- _Task requirements_: The records sit below this line. Repeat all of them exactly.
--
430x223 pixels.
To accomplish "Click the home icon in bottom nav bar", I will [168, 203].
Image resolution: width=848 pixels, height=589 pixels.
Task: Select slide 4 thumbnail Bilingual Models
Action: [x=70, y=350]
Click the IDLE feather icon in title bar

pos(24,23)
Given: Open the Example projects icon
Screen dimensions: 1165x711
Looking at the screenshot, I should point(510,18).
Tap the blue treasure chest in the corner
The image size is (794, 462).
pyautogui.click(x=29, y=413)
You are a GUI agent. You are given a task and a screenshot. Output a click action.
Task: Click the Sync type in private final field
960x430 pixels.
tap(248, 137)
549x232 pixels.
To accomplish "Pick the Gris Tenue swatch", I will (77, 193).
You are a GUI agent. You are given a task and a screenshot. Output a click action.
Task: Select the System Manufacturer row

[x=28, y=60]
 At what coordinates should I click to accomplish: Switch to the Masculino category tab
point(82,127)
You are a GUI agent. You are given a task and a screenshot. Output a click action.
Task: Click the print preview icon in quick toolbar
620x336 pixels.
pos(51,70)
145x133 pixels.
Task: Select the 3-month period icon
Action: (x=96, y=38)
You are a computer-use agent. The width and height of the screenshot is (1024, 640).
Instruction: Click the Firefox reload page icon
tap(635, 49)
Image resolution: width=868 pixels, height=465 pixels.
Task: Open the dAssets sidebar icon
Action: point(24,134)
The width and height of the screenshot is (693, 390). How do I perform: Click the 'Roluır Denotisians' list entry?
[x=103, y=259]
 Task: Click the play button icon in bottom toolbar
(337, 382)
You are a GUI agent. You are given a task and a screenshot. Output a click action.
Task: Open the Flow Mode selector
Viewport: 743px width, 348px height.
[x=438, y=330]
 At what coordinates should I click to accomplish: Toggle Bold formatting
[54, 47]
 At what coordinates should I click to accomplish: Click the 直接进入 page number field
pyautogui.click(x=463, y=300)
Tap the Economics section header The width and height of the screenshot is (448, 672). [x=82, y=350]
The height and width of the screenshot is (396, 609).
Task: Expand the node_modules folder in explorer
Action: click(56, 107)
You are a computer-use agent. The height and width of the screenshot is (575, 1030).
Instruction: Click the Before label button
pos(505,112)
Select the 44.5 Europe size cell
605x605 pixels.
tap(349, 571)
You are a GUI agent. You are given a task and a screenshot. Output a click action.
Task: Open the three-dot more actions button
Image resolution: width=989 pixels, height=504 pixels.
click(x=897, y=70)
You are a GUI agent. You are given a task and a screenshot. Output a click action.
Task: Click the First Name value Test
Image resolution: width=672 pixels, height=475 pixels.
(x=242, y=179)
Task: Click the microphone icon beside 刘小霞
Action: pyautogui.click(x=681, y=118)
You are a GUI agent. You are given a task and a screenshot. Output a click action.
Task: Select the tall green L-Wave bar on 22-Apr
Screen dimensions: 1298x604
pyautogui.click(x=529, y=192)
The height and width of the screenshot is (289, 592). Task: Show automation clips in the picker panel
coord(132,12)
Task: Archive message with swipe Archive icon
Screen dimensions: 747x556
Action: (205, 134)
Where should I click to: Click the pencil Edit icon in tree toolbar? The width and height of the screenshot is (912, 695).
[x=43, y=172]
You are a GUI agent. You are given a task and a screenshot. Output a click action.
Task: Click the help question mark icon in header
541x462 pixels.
--
- _Exercise response_:
430x223 pixels.
To accomplish "Click the home icon in bottom nav bar", I will [168, 203].
Image resolution: width=848 pixels, height=589 pixels.
Task: Select slide 4 thumbnail Bilingual Models
Action: [x=70, y=350]
Click the IDLE feather icon in title bar

pos(24,23)
Given: Open the Example projects icon
Screen dimensions: 1165x711
Looking at the screenshot, I should point(510,18).
Tap the blue treasure chest in the corner
The image size is (794, 462).
pyautogui.click(x=29, y=413)
You are a GUI agent. You are given a task and a screenshot. Output a click action.
Task: Click the Sync type in private final field
960x430 pixels.
tap(248, 137)
549x232 pixels.
To accomplish "Pick the Gris Tenue swatch", I will (77, 193).
You are a GUI agent. You are given a task and a screenshot. Output a click action.
Task: Select the System Manufacturer row

[x=28, y=60]
 At what coordinates should I click to accomplish: Switch to the Masculino category tab
point(82,127)
You are a GUI agent. You are given a task and a screenshot. Output a click action.
Task: Click the print preview icon in quick toolbar
620x336 pixels.
pos(51,70)
145x133 pixels.
Task: Select the 3-month period icon
Action: (x=96, y=38)
You are a computer-use agent. The width and height of the screenshot is (1024, 640).
Instruction: Click the Firefox reload page icon
tap(635, 49)
Image resolution: width=868 pixels, height=465 pixels.
Task: Open the dAssets sidebar icon
Action: point(24,134)
The width and height of the screenshot is (693, 390). How do I perform: Click the 'Roluır Denotisians' list entry?
[x=103, y=259]
 Task: Click the play button icon in bottom toolbar
(337, 382)
You are a GUI agent. You are given a task and a screenshot. Output a click action.
Task: Open the Flow Mode selector
Viewport: 743px width, 348px height.
[x=438, y=330]
 At what coordinates should I click to accomplish: Toggle Bold formatting
[54, 47]
 At what coordinates should I click to accomplish: Click the 直接进入 page number field
pyautogui.click(x=463, y=300)
Tap the Economics section header The width and height of the screenshot is (448, 672). [x=82, y=350]
The height and width of the screenshot is (396, 609).
Task: Expand the node_modules folder in explorer
Action: click(56, 107)
You are a computer-use agent. The height and width of the screenshot is (575, 1030).
Instruction: Click the Before label button
pos(505,112)
Select the 44.5 Europe size cell
605x605 pixels.
tap(349, 571)
You are a GUI agent. You are given a task and a screenshot. Output a click action.
Task: Open the three-dot more actions button
Image resolution: width=989 pixels, height=504 pixels.
click(x=897, y=70)
You are a GUI agent. You are given a task and a screenshot. Output a click action.
Task: Click the First Name value Test
Image resolution: width=672 pixels, height=475 pixels.
(x=242, y=179)
Task: Click the microphone icon beside 刘小霞
Action: pyautogui.click(x=681, y=118)
You are a GUI agent. You are given a task and a screenshot. Output a click action.
Task: Select the tall green L-Wave bar on 22-Apr
Screen dimensions: 1298x604
pyautogui.click(x=529, y=192)
The height and width of the screenshot is (289, 592). Task: Show automation clips in the picker panel
coord(132,12)
Task: Archive message with swipe Archive icon
Screen dimensions: 747x556
Action: (205, 134)
Where should I click to: Click the pencil Edit icon in tree toolbar? The width and height of the screenshot is (912, 695).
[x=43, y=172]
You are a GUI agent. You are given a task and a screenshot. Output a click action.
Task: Click the help question mark icon in header
541x462 pixels.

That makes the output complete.